Transnet will be complying with a court order to award a R2.5 billion IT data services contract to billionaire Robert Gumede’s company, despite evidence suggesting that officials were contemplating extending T-Systems’ contract by a further 12 months.
City Press reported last week that documents marked “strictly private and confidential” had shown how Transnet officials intended to defy a Johannesburg High Court order stipulating that they appoint Gumede’s Gijima Holdings, instead of German multinational company T-Systems, for the IT data services contract.
T-Systems was Transnet’s IT data services provider for seven years.
Its contract with Transnet was valid for five years, but the state-owned enterprise (SOE) has been extending the contract since its expiry date two years ago.
In March 2017, the Transnet board awarded a new contract to T-Systems, but Gijima challenged it on the grounds that it had scored more points during the bidding process and was cheaper than its competitor by R500 million.
Transnet’s then CEO, Siyabonga Gama, approached the court to set aside the board’s decision.
The court ruled in December last year that the board was wrong in awarding the tender to T-Systems. This was after T-Systems had itself voluntarily withdrawn from the contract to focus on other business opportunities.
However, since the court ruling, Transnet has not appointed Gijima, as ordered.
City Press has obtained documents that prove why Transnet did not implement the court order.
The documents show that the SOE intended to conduct an “independent assessment” that would determine whether the tender should be given to Gijima or not.
The SOE had also put out an advert for an IT expert to do the job.
One of the documents, titled GICT IT Data Services – Risk Agreement, indicated that Gijima’s monthly costs would amount to R23.6 million – about 50% less than T-Systems’ current charge of R58.5 million a month.
Despite this, Transnet was bent on exploring alternative options, proving its unwillingness to award the tender to Gijima.
Other documents – in the form of email correspondence between Transnet’s acting group chief information officer, Rebatho Madiba, and its divisional chief information officer, Sharla Chetty – indicated that there was a push to ask Treasury to extend the contract with T-Systems and then advertise the tender, in defiance of the court order.
Transnet spokesperson Molatwane Likhethe did not deny that Transnet wanted to conduct the independent assessment, nor did he dismiss the contents of the documents City Press has seen.
“It is a matter of public record that the supply chain management system at Transnet has been abused.
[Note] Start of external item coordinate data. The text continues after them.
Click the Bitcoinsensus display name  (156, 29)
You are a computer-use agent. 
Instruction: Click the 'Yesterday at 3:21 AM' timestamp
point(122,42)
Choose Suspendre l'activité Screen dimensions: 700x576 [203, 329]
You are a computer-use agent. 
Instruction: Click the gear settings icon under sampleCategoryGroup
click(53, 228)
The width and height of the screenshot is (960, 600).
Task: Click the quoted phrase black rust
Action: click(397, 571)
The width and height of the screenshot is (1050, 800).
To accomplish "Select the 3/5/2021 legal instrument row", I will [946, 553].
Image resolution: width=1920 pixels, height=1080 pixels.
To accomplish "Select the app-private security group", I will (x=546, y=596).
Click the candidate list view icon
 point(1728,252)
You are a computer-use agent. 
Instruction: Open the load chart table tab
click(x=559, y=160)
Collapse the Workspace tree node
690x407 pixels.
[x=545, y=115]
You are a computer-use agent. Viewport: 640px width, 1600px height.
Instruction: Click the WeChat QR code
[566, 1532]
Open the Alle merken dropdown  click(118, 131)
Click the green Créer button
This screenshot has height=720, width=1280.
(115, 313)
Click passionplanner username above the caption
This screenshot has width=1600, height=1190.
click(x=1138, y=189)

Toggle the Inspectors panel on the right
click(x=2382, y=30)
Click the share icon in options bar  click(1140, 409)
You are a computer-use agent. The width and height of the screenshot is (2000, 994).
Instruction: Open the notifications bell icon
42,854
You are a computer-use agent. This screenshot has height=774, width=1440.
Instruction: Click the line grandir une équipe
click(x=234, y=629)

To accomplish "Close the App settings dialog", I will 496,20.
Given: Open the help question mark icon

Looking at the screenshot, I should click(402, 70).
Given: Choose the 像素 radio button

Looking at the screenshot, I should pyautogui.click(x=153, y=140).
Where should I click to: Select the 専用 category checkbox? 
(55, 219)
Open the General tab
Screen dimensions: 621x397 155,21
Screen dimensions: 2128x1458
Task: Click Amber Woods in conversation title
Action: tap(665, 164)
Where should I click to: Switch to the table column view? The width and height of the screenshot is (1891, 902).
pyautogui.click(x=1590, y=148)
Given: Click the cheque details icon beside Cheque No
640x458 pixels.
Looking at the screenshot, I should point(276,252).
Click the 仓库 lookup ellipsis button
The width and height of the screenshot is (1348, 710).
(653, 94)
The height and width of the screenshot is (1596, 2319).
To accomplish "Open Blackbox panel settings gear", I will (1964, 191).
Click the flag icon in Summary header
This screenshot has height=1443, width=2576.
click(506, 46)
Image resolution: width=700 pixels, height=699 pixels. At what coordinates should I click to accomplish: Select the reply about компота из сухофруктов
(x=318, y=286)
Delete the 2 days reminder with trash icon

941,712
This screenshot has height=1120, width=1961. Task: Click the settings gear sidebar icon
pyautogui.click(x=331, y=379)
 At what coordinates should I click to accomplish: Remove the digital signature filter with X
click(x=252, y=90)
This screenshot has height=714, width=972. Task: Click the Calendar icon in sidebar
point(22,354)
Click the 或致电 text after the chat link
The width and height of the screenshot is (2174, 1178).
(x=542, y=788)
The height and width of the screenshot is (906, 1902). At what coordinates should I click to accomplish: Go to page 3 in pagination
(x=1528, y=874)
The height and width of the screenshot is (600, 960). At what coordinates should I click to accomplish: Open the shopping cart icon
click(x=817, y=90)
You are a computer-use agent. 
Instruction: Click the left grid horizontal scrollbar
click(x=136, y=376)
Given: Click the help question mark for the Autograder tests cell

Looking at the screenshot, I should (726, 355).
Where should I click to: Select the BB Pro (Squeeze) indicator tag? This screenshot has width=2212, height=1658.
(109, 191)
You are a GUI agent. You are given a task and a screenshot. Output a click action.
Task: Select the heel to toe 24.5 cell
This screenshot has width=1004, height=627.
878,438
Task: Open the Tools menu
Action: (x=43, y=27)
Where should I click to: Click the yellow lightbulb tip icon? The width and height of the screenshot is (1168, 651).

It is this board’s intention to ensure that all major contracts will be reviewed to ensure that they comply with the spirit and letter of the Public Finance Management Act.”
He said Transnet would not answer specific questions on the issue but would, instead, focus on factual circumstances of the contract and on the court judgment.
“It was Transnet that approached the court for the declaratory order to set aside the letter of intent to award [the contract] to T-Systems in March 2017,” said Likhethe.
“In its order, the court granted Transnet’s application, which opened the way to award the contract to Gijima [and] Transnet will comply with the court order.
“As expected in any organisation, management should exercise its fiduciary duties and carry out a continuous assessment of risks relating to contracts in place and services provided.
“Accordingly, Transnet’s management continued to engage in this exercise [and] in assessing the risks, and has no intention of undermining the court order,” he added.
Likhethe said given that the transition period between T-Systems and Gijima was six months, “the insinuation that management is keeping T-Systems in the system for longer is incorrect”.
T-Systems spokesperson Thamsanqa Malinga said: “In October last year we widely communicated that we agreed to cooperate with the new Transnet board, to withdraw from the court case and abide by their decision. Our position has not changed.”